---------- Text excerpt
This chapter is not difficult and with correct revision and practice; you are able to cover it within a short time and earn marks with little effort. The use of a JEE Mains Physics Formula PDF can assist you in revising the key formulas in a single place and enhance the speed and accuracy during the exam.
Displacement Current: Maxwell's Correction
In the 1860s, James Clerk Maxwell noticed a gap in the existing laws of electromagnetism. Ampere's law (which relates magnetic fields to electric currents) worked perfectly for steady currents, but it gave contradictory results when the current was changing — for example, in a circuit with a charging capacitor. Maxwell resolved this by introducing a new concept: displacement current.
Consider a parallel plate capacitor being charged. Current flows in the wire, creating a magnetic field around it. But between the plates there is no actual flow of charge — only a changing electric field. Maxwell realized that this changing electric field produces a magnetic field, just as a real current does. He called this effect the displacement current.
--------------------
---------- Extracted records
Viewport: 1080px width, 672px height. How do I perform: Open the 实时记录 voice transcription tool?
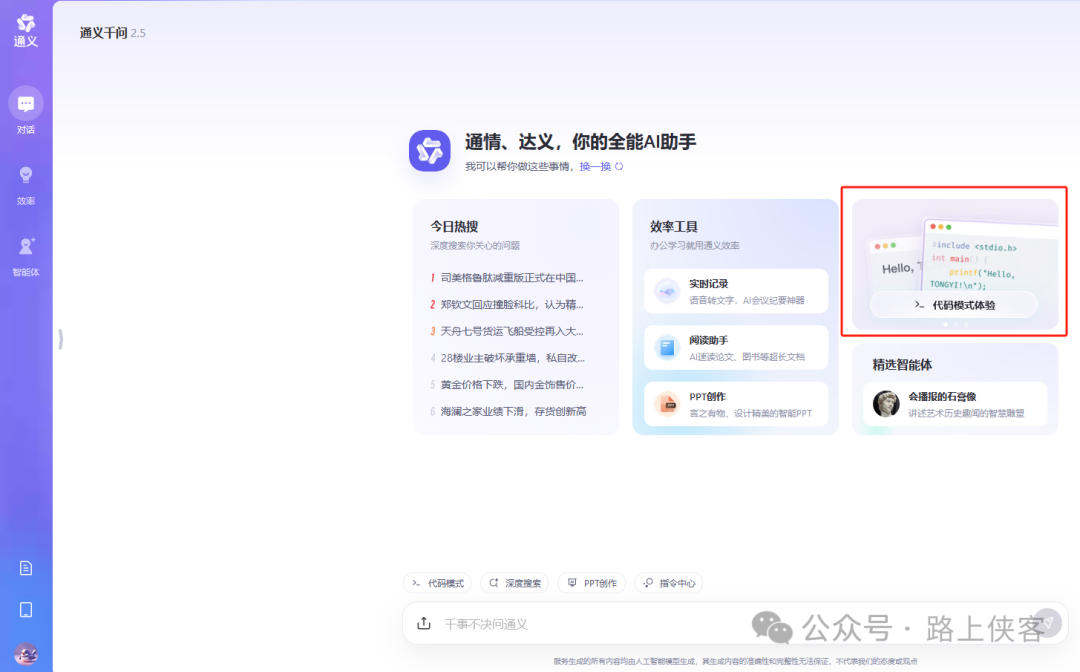[x=735, y=291]
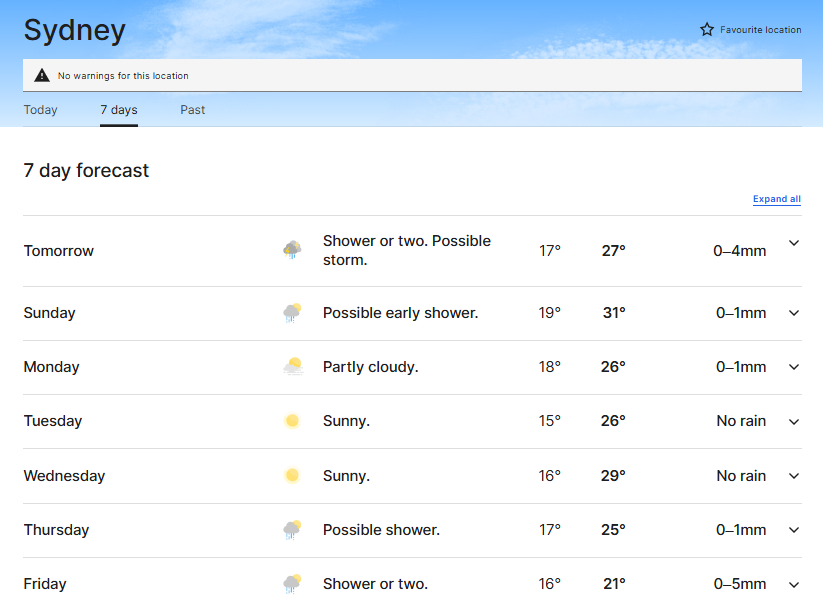Click the Expand all link
Image resolution: width=823 pixels, height=613 pixels.
[777, 199]
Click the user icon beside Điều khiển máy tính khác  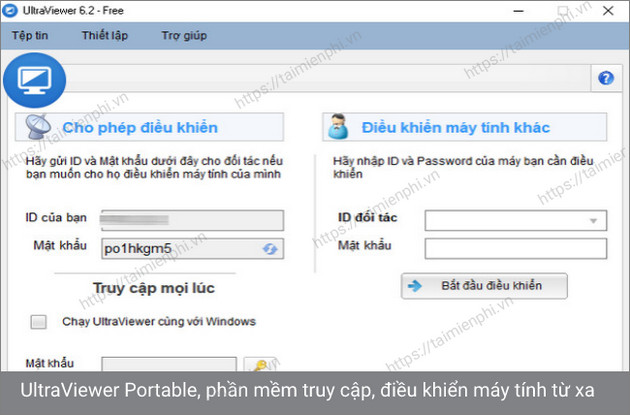click(x=338, y=127)
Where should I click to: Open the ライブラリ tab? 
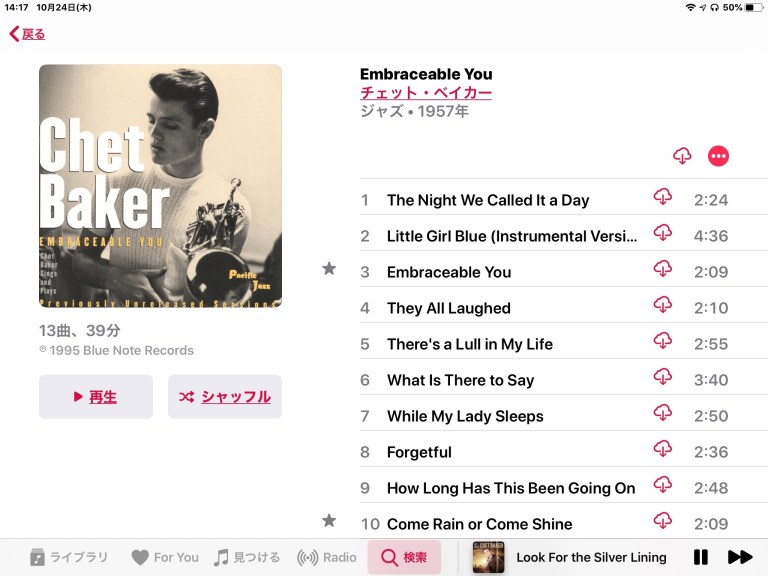tap(69, 557)
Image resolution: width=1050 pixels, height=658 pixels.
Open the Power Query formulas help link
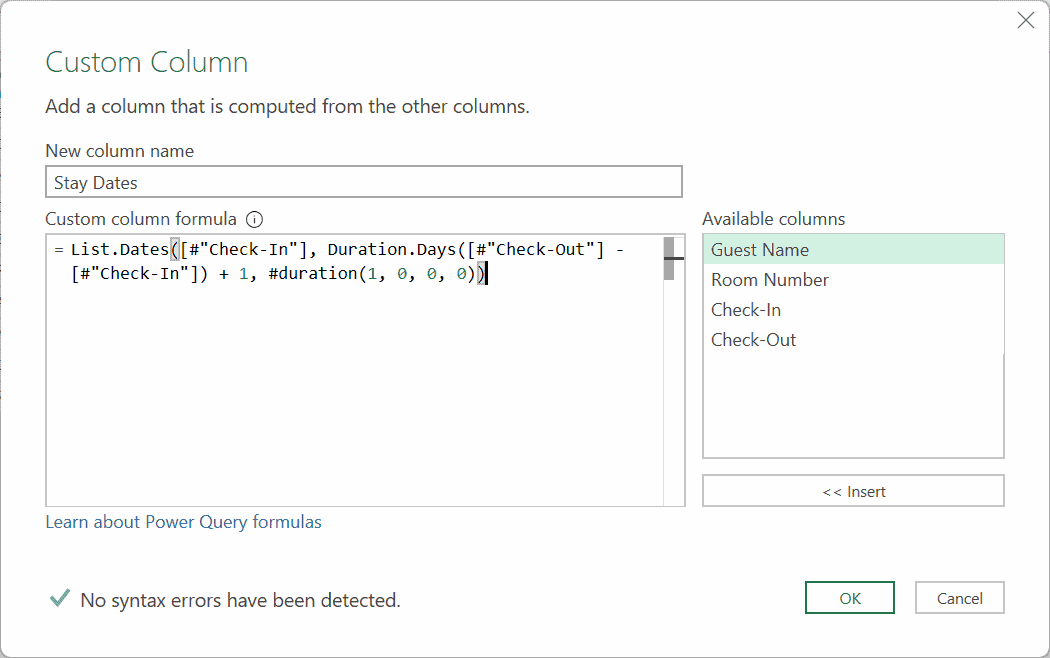pyautogui.click(x=183, y=521)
--------------------
Task goal:
Please carry on the passage about Maxwell's displacement current, picking up right after its last sentence.

Written response:
Displacement Current ($$I_d$$): An equivalent "current" produced by a time-varying electric field, even in the absence of actual charge flow. It has the same magnetic effect as a conduction current.
Maxwell's Displacement Current
$$$I_d = \varepsilon_0 \frac{d\Phi_E}{dt}$$$where:
- $$I_d$$ = displacement current (A)
- $$\varepsilon_0 = 8.854 \times 10^{-12}$$ F/m (permittivity of free space)
- $$\frac{d\Phi_E}{dt}$$ = rate of change of electric flux (V·m/s)
Modified Ampere–Maxwell Law:
$$$\oint \vec{B} \cdot d\vec{l} = \mu_0 (I_c + I_d) = \mu_0 I_c + \mu_0 \varepsilon_0 \frac{d\Phi_E}{dt}$$$where $$I_c$$ is the conduction current (actual current in wires).
Worked Example
A parallel plate capacitor with plate area $$A = 0.5$$ m$$^2$$ has an electric field that increases at a rate of $$\frac{dE}{dt} = 10^{12}$$ V/m·s. Find the displacement current.
Electric flux: $$\Phi_E = EA$$
$$I_d = \varepsilon_0 \frac{d\Phi_E}{dt} = \varepsilon_0 A \frac{dE}{dt} = 8.854 \times 10^{-12} \times 0.5 \times 10^{12}$$
$$I_d = 4.43$$ A
Note: Displacement current is not a "real" current — no charges actually flow. It is the effect of a changing electric field. However, it produces a magnetic field exactly like a real current does, and it ensures that Ampere's law is consistent everywhere.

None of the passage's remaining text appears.